Yesterday, I signed an open letter from the Canadian Tech Community in support of diversity and pluralism in Canada.

“Canadian tech companies understand the power of inclusion and diversity of thought, and that talent and skill know no borders. In choosing to hire, train, and mentor the best people in the world, we can build global companies that grow our economy. By embracing diversity, we can drive innovation to benefit the world […] As a community, we stand together in opposition to the marginalization of people based on their birthplace, race, or religion.”

The letter asks Canada to step-up and support immigrants and refugees, particularly Muslims currently being displaced as a result of recent events in the United States. The letter, originally signed by 150 people, is now up to more than 2,700 signatures at the time of writing this.

As an immigrant myself, I’m personally invested in Canada’s response to this crisis. I came to Canada in 1987 from the former Yugoslavia, only a few years before the war led to Europe’s worst refugee crisis at that time since the Second World War. I started in Canada with no savings, and limited English, and spent several years working as a dishwasher in a restaurant. Because of the generosity of Canadians who believed in me and gave me the opportunity, I began my career at NOW Magazine as Display Sales Manager, and worked my way up to later become Group Publisher of St. Joseph’s Media, including their flagship magazine Toronto Life, Chief Marketing Officer at Kobo Inc., and CEO of Lavalife Corp. before becoming CEO of CanadaHelps.

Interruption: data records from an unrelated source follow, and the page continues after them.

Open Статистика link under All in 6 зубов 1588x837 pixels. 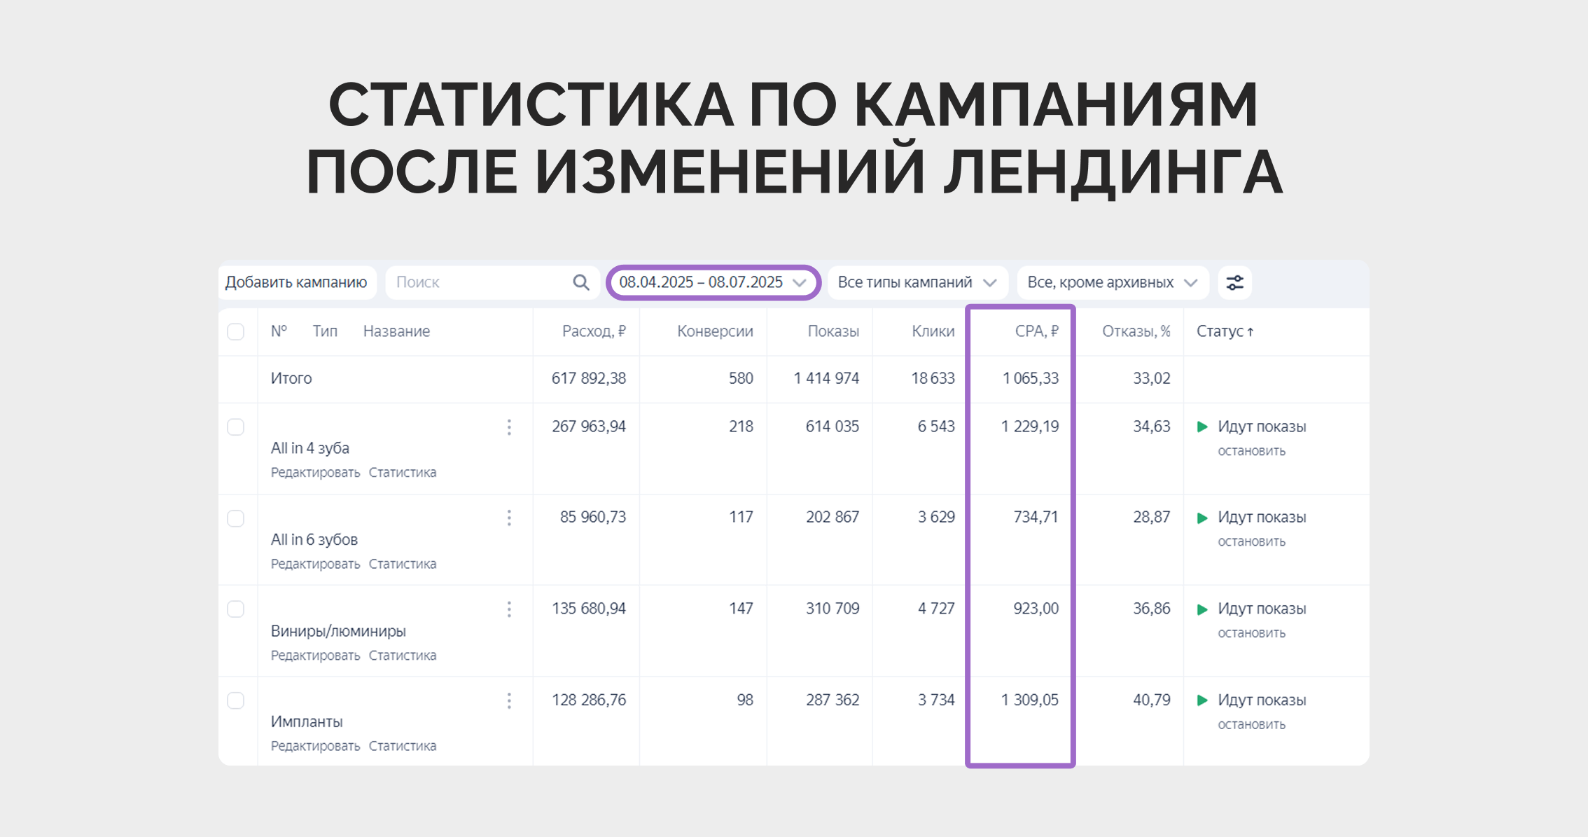(402, 564)
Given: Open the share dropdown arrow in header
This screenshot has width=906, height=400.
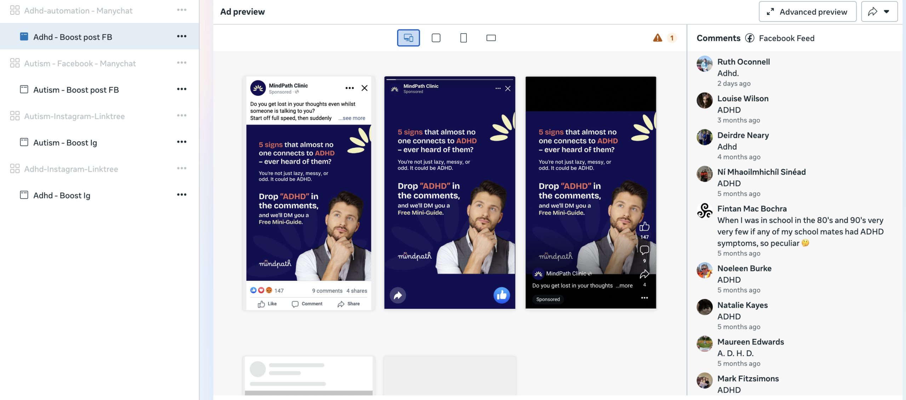Looking at the screenshot, I should (x=887, y=12).
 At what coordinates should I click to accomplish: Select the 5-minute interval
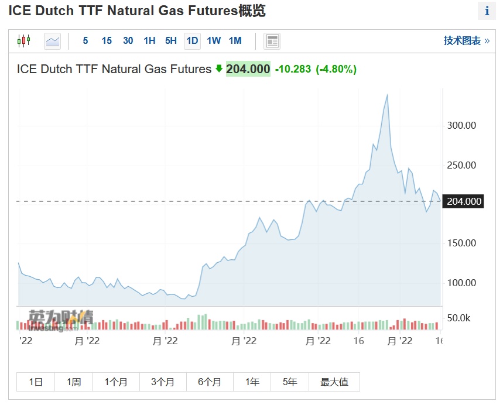(x=85, y=41)
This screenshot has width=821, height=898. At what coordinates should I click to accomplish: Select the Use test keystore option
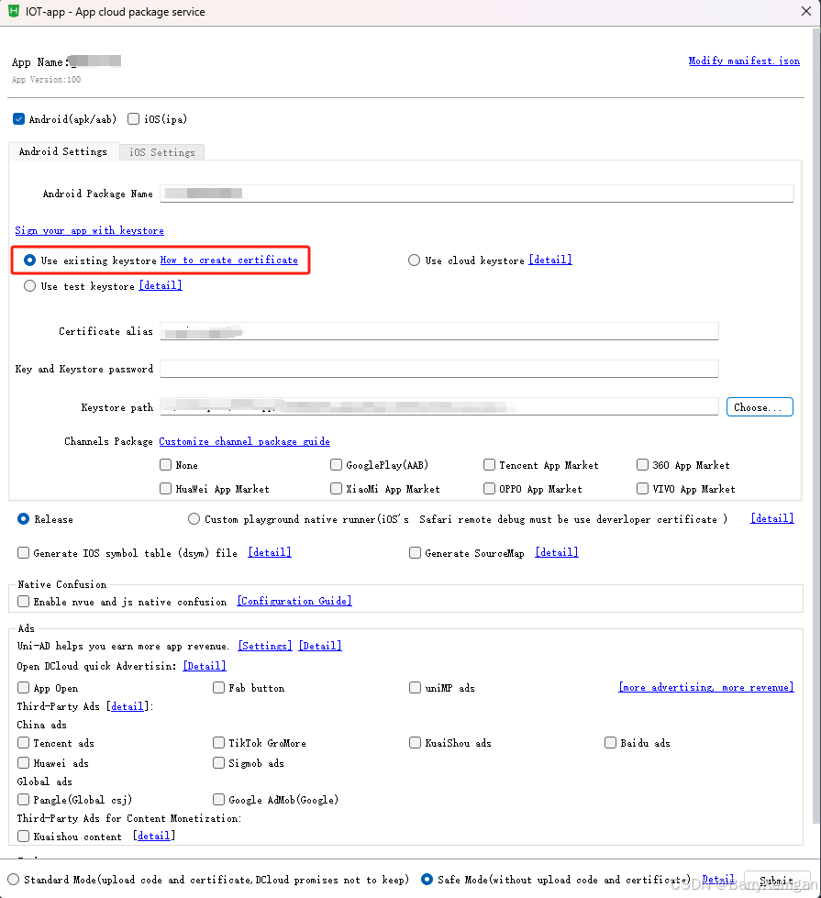click(29, 285)
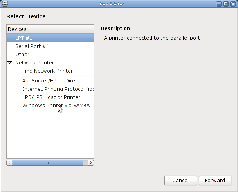Viewport: 238px width, 192px height.
Task: Click the horizontal scrollbar left arrow
Action: (9, 163)
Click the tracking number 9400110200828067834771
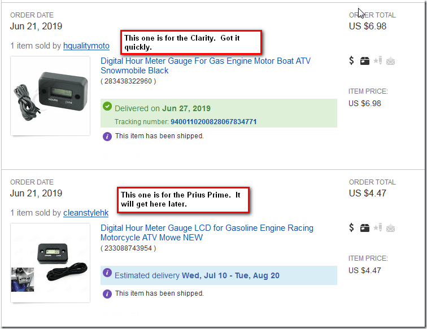The height and width of the screenshot is (329, 427). click(x=213, y=122)
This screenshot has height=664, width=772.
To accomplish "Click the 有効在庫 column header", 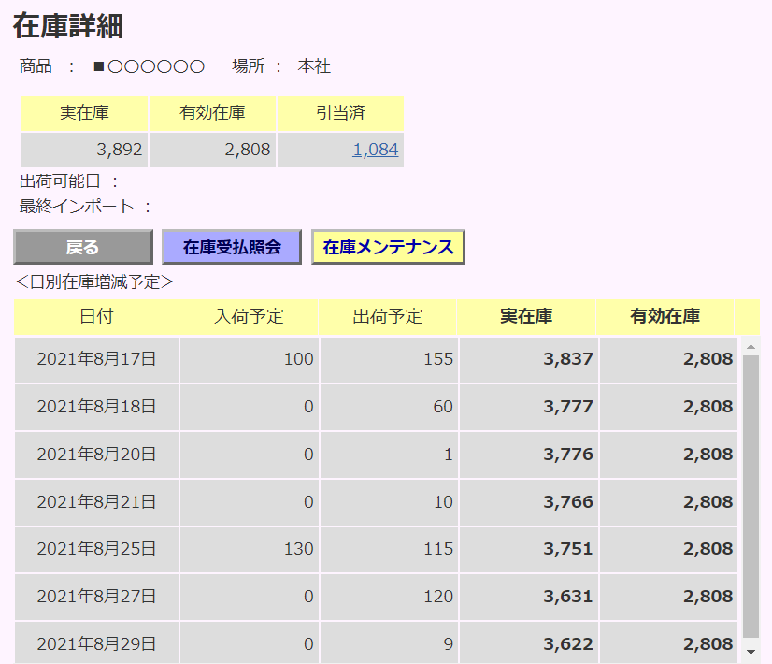I will pos(668,317).
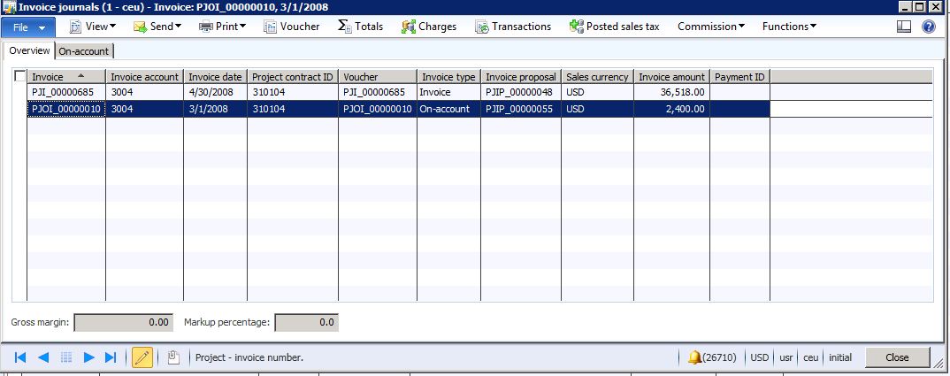Go to the first record
Image resolution: width=950 pixels, height=376 pixels.
point(19,357)
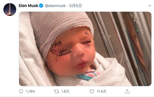Click the reply speech bubble icon

tap(21, 92)

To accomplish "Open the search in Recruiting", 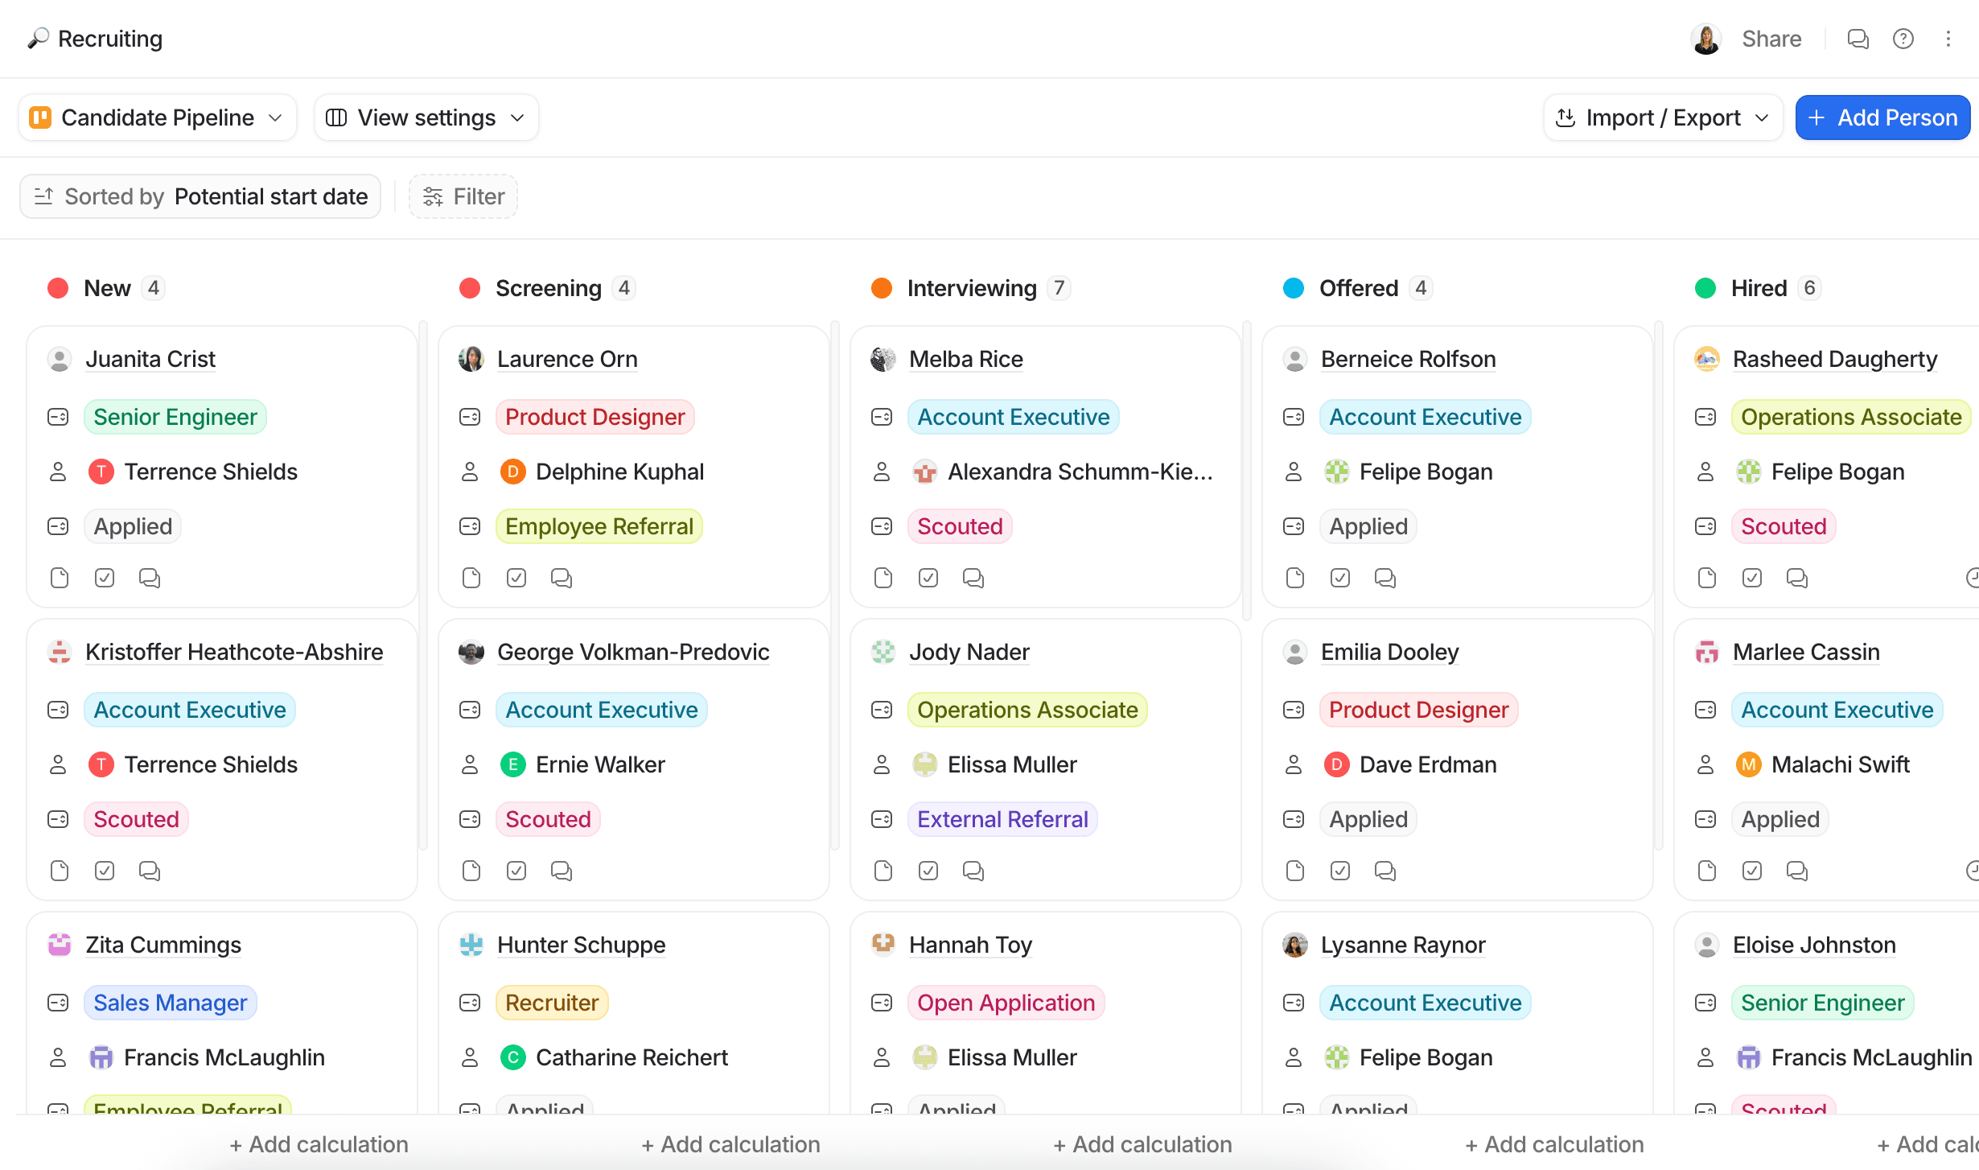I will coord(37,38).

Beyond my personal investment, I know how many charities are invested in the success of immigrants to Canada. The diversity of the charitable sector in Canada represents the diversity of Canadians, and many, many organizations exist to support newcomers to Canada, including refugees, as they settle in their new home. These charities are crucial in helping immigrants – immigrants who are just like I was when I came to Canada 30 years ago – with language skills, navigating Canadian culture, providing job training, accessing housing and services, and so much more.

We cannot let fear and bigotry prevent us from standing up for what is right, and for what we, as Canadians believe in. This is a pivotal time in the world, and I know we can join together to show the world that all humans are valued and welcome here.